### Exercise requirements
A verbatim copy of the lines from the one with "سكس سحاق (460, 762)" through the final line below is required; print it and nothing else.

(Task material begins)

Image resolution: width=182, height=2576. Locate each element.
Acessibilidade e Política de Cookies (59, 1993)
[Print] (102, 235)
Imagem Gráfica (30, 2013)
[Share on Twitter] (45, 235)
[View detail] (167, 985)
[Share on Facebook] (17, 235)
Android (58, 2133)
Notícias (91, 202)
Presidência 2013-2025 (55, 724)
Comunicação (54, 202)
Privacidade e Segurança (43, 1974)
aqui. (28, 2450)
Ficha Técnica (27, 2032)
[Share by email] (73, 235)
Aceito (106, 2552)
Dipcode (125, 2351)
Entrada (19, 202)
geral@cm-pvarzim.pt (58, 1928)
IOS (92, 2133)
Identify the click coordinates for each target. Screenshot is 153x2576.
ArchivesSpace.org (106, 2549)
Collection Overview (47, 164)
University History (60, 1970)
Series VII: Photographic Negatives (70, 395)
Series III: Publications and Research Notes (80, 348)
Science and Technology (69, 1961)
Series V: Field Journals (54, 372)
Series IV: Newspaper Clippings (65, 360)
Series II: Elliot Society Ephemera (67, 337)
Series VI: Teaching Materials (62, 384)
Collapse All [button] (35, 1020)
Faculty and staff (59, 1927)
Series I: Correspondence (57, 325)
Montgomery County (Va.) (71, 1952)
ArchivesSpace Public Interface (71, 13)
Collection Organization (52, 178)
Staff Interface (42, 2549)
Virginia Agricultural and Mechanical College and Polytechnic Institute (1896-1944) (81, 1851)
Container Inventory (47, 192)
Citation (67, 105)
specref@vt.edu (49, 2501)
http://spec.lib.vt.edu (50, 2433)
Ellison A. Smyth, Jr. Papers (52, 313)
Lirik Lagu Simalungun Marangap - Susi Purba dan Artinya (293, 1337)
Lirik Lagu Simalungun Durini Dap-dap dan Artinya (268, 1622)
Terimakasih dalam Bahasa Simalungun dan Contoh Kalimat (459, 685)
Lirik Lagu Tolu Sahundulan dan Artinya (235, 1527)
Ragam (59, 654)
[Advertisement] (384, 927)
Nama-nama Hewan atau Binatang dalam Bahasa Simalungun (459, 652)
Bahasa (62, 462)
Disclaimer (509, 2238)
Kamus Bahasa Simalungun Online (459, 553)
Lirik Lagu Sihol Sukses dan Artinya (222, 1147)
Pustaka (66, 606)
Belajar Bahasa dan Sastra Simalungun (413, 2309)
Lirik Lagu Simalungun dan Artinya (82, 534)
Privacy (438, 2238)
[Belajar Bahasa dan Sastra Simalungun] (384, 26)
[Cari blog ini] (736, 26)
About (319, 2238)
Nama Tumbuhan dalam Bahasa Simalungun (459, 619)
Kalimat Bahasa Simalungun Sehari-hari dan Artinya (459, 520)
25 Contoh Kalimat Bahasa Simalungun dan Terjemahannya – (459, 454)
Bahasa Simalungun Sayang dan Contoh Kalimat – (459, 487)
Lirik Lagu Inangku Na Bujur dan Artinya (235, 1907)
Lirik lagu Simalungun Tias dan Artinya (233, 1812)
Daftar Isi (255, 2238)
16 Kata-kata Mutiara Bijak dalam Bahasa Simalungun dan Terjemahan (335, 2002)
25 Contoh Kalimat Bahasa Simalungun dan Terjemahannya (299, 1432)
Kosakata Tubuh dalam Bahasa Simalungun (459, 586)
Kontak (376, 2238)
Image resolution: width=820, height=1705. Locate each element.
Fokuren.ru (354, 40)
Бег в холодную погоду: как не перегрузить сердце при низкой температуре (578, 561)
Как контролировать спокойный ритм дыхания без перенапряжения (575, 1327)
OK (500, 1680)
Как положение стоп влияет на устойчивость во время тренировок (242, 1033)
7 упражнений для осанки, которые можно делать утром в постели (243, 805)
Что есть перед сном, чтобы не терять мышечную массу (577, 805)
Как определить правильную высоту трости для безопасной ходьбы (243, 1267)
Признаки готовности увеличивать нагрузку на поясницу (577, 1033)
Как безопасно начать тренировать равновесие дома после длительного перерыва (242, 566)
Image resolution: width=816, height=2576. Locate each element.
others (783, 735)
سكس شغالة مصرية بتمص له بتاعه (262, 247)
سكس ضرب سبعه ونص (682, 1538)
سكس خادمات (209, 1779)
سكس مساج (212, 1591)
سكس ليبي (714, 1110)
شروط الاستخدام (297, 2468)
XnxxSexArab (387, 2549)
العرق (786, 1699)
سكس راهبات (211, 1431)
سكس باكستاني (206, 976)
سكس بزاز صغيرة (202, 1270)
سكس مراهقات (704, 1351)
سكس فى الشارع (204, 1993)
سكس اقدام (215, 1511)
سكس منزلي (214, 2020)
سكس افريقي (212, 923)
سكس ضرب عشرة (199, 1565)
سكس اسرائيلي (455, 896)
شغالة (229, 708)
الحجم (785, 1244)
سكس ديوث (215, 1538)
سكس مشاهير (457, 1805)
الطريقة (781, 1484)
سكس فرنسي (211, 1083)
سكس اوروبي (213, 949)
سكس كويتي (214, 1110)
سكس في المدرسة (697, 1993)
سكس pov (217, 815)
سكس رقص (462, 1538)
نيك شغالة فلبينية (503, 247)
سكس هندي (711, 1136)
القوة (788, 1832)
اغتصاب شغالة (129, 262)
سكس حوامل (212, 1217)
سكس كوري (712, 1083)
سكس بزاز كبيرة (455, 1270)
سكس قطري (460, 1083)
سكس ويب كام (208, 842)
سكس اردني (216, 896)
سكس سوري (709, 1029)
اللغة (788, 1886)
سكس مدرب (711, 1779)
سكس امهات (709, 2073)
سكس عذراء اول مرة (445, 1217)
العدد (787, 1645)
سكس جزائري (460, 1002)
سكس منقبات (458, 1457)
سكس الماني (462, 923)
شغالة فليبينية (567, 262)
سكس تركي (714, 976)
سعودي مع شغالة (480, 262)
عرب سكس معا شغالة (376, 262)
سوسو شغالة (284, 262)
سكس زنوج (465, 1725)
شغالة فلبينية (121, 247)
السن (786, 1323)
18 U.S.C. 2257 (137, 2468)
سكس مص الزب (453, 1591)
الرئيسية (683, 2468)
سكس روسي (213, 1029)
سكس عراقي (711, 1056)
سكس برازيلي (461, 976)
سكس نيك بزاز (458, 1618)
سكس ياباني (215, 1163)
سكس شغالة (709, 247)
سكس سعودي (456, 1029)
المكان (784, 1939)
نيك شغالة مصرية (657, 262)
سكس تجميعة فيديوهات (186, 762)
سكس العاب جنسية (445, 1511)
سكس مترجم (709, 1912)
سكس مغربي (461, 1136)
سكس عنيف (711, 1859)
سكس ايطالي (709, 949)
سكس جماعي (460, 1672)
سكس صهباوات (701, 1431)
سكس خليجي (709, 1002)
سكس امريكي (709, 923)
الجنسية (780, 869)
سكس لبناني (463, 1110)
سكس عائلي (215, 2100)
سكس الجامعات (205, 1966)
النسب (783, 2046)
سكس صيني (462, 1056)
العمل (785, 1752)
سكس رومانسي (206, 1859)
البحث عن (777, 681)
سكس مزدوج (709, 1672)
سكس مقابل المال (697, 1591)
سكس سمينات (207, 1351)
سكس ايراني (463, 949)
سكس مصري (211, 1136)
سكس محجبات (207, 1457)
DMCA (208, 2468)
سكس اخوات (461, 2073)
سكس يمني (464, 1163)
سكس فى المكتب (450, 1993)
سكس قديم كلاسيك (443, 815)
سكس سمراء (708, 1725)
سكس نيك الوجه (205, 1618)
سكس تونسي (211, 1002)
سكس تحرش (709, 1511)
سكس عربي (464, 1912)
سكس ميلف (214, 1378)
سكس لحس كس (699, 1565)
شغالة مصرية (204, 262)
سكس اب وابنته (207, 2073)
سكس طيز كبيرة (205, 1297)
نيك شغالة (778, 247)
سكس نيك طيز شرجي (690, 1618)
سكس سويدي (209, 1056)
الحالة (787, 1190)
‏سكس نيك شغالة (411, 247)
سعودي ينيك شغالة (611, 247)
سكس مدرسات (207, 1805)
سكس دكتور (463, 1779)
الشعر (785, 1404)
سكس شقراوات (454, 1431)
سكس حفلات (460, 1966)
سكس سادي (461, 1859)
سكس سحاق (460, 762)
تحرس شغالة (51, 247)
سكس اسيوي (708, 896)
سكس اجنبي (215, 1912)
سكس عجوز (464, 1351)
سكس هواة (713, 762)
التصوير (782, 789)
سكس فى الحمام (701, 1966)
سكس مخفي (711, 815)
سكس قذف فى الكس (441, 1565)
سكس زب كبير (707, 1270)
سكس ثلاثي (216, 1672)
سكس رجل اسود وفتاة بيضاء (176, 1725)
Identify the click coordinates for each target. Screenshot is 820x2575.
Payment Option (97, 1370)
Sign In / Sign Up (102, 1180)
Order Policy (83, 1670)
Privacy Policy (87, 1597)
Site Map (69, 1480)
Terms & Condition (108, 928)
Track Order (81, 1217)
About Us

(Task material ends)

### Response to this exercise
سكس سحاق (460, 762)
تحرس شغالة (51, 247)
سكس اسيوي (708, 896)
سكس اجنبي (215, 1912)
سكس عجوز (464, 1351)
سكس هواة (713, 762)
التصوير (782, 789)
سكس فى الحمام (701, 1966)
سكس مخفي (711, 815)
سكس قذف فى الكس (441, 1565)
سكس زب كبير (707, 1270)
سكس ثلاثي (216, 1672)
سكس رجل اسود وفتاة بيضاء (176, 1725)
Identify the click coordinates for each target. Screenshot is 820x2575.
Payment Option (97, 1370)
Sign In / Sign Up (102, 1180)
Order Policy (83, 1670)
Privacy Policy (87, 1597)
Site Map (69, 1480)
Terms & Condition (108, 928)
Track Order (81, 1217)
About Us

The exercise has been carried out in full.